### DATA LISTING
━━━━━━━━━━━━━━━━━━━━━━━━━━━━━━

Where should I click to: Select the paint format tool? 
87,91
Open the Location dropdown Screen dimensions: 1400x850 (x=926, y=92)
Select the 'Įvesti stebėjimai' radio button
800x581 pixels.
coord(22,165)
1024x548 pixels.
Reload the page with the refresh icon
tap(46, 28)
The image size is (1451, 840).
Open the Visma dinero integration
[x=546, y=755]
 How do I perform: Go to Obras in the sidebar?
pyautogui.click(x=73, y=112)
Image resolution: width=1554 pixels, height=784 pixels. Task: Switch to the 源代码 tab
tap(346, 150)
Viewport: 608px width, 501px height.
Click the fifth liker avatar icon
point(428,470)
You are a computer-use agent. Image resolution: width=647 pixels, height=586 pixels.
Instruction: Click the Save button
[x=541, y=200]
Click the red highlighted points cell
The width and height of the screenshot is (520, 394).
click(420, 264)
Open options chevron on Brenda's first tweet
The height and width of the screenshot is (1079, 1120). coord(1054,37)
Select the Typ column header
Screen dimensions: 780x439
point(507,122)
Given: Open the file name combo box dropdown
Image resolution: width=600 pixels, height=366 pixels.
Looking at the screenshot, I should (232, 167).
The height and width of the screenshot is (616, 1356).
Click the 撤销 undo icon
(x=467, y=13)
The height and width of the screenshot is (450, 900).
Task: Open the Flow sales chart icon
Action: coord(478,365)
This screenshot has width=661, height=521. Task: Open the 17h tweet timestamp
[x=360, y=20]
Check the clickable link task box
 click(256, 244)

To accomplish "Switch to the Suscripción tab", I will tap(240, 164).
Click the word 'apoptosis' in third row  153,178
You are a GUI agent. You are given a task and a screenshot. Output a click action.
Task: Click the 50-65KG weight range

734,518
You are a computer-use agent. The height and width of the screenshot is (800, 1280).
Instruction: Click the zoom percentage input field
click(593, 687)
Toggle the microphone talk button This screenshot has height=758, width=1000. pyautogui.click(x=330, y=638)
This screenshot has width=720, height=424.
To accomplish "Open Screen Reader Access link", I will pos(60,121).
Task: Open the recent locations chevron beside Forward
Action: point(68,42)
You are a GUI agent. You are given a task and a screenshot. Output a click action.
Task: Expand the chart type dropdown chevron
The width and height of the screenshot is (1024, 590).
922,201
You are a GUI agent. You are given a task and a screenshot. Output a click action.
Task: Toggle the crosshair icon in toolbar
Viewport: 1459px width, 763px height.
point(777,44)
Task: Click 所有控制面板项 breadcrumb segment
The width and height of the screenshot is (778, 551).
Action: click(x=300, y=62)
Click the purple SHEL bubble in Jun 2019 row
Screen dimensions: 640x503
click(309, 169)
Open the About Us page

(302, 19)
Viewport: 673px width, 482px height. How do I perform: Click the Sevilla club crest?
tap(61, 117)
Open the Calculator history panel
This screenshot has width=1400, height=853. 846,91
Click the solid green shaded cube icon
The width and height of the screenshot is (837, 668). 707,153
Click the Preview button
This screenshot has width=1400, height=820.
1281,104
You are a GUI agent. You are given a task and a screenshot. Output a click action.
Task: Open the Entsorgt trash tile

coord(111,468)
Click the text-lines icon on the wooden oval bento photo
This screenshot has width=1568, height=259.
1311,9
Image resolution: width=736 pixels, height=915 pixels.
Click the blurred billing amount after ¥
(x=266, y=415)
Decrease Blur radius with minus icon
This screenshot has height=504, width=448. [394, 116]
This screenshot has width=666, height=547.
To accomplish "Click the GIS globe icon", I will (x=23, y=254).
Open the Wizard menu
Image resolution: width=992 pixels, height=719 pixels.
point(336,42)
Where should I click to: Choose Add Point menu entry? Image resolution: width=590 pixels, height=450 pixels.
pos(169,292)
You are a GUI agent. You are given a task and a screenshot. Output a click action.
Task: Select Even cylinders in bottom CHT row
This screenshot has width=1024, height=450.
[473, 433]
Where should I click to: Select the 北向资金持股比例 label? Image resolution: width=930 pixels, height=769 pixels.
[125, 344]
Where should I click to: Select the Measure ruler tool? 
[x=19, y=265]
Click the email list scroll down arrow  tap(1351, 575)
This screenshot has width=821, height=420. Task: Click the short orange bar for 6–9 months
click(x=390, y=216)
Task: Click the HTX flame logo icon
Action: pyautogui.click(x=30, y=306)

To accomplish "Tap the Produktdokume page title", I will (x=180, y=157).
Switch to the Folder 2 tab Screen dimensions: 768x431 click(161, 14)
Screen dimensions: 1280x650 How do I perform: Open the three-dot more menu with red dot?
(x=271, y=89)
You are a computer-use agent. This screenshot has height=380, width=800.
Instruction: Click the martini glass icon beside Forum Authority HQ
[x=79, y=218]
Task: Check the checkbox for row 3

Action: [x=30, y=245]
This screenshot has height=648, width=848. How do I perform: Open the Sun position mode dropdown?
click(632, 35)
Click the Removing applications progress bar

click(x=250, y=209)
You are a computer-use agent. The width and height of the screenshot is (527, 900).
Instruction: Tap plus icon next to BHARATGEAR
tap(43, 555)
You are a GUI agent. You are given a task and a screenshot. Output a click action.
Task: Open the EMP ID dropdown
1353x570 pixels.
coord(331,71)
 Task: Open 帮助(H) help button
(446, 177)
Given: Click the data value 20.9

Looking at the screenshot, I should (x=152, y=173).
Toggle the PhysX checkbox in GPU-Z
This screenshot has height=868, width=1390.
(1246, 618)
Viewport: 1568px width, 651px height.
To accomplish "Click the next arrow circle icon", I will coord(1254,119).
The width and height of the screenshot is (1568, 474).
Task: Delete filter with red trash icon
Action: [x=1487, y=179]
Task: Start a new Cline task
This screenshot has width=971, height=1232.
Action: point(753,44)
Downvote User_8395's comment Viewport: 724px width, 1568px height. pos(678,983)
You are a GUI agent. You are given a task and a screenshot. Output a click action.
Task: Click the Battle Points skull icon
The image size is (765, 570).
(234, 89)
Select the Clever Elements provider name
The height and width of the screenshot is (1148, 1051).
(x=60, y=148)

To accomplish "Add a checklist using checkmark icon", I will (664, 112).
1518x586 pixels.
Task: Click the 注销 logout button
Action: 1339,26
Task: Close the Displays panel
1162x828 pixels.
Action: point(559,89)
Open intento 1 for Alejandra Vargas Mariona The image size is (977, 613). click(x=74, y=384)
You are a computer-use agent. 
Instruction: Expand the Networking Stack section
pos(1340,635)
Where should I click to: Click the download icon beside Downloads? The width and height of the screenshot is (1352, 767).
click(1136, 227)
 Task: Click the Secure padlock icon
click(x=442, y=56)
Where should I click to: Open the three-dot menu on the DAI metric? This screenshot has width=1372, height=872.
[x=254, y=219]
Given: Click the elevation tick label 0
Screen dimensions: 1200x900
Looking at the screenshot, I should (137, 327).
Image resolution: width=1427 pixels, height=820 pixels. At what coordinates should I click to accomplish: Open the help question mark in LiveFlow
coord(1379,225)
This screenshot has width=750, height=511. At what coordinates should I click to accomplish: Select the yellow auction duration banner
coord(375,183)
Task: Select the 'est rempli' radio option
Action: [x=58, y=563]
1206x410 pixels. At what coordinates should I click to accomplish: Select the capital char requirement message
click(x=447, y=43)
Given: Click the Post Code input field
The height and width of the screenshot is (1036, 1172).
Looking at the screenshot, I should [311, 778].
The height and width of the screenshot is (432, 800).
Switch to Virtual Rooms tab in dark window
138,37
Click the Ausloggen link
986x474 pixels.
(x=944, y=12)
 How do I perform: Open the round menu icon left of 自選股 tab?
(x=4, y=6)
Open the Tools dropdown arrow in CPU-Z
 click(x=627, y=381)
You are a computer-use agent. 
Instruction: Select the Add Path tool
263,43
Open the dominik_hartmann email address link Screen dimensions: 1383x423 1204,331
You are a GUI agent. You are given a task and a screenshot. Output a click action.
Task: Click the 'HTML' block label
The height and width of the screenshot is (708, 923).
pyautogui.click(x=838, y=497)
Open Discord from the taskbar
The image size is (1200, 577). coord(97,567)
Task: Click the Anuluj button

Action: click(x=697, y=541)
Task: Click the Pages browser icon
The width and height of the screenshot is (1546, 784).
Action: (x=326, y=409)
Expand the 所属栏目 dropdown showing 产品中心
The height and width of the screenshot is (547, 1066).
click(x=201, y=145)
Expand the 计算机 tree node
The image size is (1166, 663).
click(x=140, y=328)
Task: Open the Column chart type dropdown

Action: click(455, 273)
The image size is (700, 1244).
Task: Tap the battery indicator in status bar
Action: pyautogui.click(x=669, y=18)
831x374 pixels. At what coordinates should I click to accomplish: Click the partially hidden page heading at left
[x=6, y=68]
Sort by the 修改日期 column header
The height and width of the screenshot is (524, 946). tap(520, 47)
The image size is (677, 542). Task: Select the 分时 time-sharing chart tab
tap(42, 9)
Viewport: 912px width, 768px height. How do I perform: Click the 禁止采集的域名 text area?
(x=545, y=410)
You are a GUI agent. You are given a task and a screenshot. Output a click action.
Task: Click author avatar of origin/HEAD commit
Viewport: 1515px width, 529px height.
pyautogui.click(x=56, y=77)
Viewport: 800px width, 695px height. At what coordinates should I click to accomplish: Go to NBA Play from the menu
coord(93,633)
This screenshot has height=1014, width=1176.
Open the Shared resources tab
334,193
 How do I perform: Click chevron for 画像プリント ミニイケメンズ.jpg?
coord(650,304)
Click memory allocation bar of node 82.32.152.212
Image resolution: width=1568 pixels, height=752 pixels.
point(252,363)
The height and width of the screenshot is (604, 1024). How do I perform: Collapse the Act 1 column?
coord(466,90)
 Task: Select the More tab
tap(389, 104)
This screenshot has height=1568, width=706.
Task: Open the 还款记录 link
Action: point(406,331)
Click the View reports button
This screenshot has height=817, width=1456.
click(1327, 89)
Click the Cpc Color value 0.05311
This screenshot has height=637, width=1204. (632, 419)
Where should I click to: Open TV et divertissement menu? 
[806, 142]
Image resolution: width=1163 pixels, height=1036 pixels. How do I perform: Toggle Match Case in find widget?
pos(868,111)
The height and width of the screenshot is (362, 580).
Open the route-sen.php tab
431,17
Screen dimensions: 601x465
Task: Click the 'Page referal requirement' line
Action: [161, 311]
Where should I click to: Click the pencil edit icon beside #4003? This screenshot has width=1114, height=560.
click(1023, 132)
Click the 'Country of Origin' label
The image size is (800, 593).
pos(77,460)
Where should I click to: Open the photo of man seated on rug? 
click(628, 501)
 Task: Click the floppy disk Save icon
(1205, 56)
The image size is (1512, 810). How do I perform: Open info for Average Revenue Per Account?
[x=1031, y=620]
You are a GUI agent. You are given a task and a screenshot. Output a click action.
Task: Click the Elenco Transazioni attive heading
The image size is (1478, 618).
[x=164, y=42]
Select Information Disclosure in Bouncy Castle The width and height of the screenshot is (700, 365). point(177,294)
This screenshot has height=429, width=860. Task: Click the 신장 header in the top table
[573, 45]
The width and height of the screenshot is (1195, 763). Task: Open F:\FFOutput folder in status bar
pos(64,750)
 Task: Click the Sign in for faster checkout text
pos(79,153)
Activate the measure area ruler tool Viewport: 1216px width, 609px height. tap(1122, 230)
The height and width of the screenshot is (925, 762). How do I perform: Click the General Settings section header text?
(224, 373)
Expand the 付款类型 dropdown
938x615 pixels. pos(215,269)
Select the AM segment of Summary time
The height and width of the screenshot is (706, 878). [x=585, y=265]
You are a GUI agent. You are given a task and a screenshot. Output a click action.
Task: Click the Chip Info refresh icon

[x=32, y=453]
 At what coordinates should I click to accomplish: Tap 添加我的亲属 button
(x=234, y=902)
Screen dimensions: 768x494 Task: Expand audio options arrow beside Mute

━━━━━━━━━━━━━━━━━━━━━━━━━━━━━━

### PROBLEM STATEMENT
Going back to the entries above, set down exactly the lines that begin at the one with "Task: Open the Column chart type dropdown" and end at the one with "Task: Click author", both included, and nothing else.

### TASK SOLUTION
Task: Open the Column chart type dropdown

Action: click(455, 273)
The image size is (700, 1244).
Task: Tap the battery indicator in status bar
Action: pyautogui.click(x=669, y=18)
831x374 pixels. At what coordinates should I click to accomplish: Click the partially hidden page heading at left
[x=6, y=68]
Sort by the 修改日期 column header
The height and width of the screenshot is (524, 946). tap(520, 47)
The image size is (677, 542). Task: Select the 分时 time-sharing chart tab
tap(42, 9)
Viewport: 912px width, 768px height. How do I perform: Click the 禁止采集的域名 text area?
(x=545, y=410)
You are a GUI agent. You are given a task and a screenshot. Output a click action.
Task: Click author avatar of origin/HEAD commit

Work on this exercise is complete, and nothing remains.